● TEXT SEGMENT:
*-*-*

Realisation

The time has come. I refuse to claim people are right, because I fail to see what that would achieve other than to fuel the desire of those around me to interfere in my life. However, it looks like I will not be able to complete the Half Marathon in Warwick.

To the fantastic people who have sponsored me, I am sorry. But with a bad few months emotionally and a dose of flu over Christmas which left me with bad chest problems for the whole of January, my training just didn’t progress as well as I hoped and needed. 

I remain determined to beat this and to keep running but I have to be realistic. I am only capable of running 6 miles and that’s not good enough this close to the event. 

I am most disappointed that I allowed the doom mongers to affect me as much as they did. The constant remarks on how my training isn’t right, how I’m ‘not a runner’ and that I shouldn’t push myself have, sadly, taken their toll. Only so much I can ignore. I hope you’re all proud of your interference.

You won’t beat me though. I’m just cutting you lot out of my life. I’ve had enough negativity to last a lifetime. I will face more difficult challenges in my life than this and I want people around me who support and encourage me. By that, I don’t mean telling me your way is the best and I am stupid for doing anything different. Or the disapproving looks, shrug of a shoulder and ‘well, it’s up to you’ comments. Unless you happen to be my personal trainer, in which case… you’re exempt from this particular rant.

*-*-*

● DATASET RECORDS:
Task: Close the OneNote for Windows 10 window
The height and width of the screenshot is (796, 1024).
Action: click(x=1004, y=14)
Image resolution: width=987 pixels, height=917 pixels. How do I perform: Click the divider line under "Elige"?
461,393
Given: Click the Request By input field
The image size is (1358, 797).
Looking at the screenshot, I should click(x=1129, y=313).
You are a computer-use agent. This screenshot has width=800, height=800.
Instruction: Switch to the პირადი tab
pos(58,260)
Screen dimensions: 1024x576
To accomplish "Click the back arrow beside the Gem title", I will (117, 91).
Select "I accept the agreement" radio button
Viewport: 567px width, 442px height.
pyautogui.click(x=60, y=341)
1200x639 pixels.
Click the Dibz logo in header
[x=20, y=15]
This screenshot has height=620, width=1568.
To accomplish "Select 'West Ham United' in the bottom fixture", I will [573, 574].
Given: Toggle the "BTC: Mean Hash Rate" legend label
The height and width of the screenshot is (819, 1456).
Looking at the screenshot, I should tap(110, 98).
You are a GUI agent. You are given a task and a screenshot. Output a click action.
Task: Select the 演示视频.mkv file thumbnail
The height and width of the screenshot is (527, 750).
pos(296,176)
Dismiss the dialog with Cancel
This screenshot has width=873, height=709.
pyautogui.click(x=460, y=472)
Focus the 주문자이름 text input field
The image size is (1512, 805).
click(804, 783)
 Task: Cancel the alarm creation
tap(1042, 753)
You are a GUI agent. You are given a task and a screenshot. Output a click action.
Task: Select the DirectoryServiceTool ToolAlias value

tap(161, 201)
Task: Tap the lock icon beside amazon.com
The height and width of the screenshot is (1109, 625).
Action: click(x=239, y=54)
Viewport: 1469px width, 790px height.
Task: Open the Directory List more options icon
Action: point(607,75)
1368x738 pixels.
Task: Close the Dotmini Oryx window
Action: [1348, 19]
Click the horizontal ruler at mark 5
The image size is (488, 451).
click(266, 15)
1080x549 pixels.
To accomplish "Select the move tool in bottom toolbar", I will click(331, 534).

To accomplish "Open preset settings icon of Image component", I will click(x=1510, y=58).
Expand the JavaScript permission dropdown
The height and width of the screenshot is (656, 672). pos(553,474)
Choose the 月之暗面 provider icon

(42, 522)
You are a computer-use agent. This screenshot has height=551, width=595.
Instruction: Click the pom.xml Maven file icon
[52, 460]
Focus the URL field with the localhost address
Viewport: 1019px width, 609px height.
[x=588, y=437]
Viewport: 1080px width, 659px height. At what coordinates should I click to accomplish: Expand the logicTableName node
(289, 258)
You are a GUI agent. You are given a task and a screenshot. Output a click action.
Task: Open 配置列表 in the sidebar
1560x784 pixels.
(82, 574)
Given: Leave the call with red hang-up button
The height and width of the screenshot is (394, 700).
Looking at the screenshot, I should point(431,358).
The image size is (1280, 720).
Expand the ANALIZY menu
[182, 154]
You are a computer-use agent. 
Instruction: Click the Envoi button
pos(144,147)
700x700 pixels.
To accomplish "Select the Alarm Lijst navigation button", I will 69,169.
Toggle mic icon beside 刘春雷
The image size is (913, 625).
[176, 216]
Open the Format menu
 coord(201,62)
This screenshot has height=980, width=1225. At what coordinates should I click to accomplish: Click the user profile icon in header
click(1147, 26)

*-*-*

● WHAT TO WORK ON:
a) According to the post about the Warwick Half Marathon, why does the writer conclude that completing the race is not possible? Answer in one to three sentences.
b) Continue the post about the Warwick Half Marathon, starting right after its final sentence.
The records come from a separate source and are unrelated to the text.

● RESPONSES TO THE TASKS:
a) A bad few months emotionally and a dose of flu over Christmas, which caused chest problems throughout January, kept the writer's training from progressing as hoped. As a result, the writer can only run 6 miles, which is not good enough this close to the event.

b)
It’s been two years since I went down with a virus that I thought would end my chances of ever taking part in a training session again. I look at where I am now and realise that although I am letting people down in terms of not getting myself to the start line in Warwick, I haven’t let them down in terms of the work I have put in over the last few months to get to where I am now. And I will continue to work hard and harder. I have more goals. I have a 10 mile run in Maidenhead planned in just a couple of weeks (which I hope to make) and a 40 mile cycle ride in May.

To those who have sponsored and supported me, I will make you proud. I’m just sorry not to be able to do it on 17th March.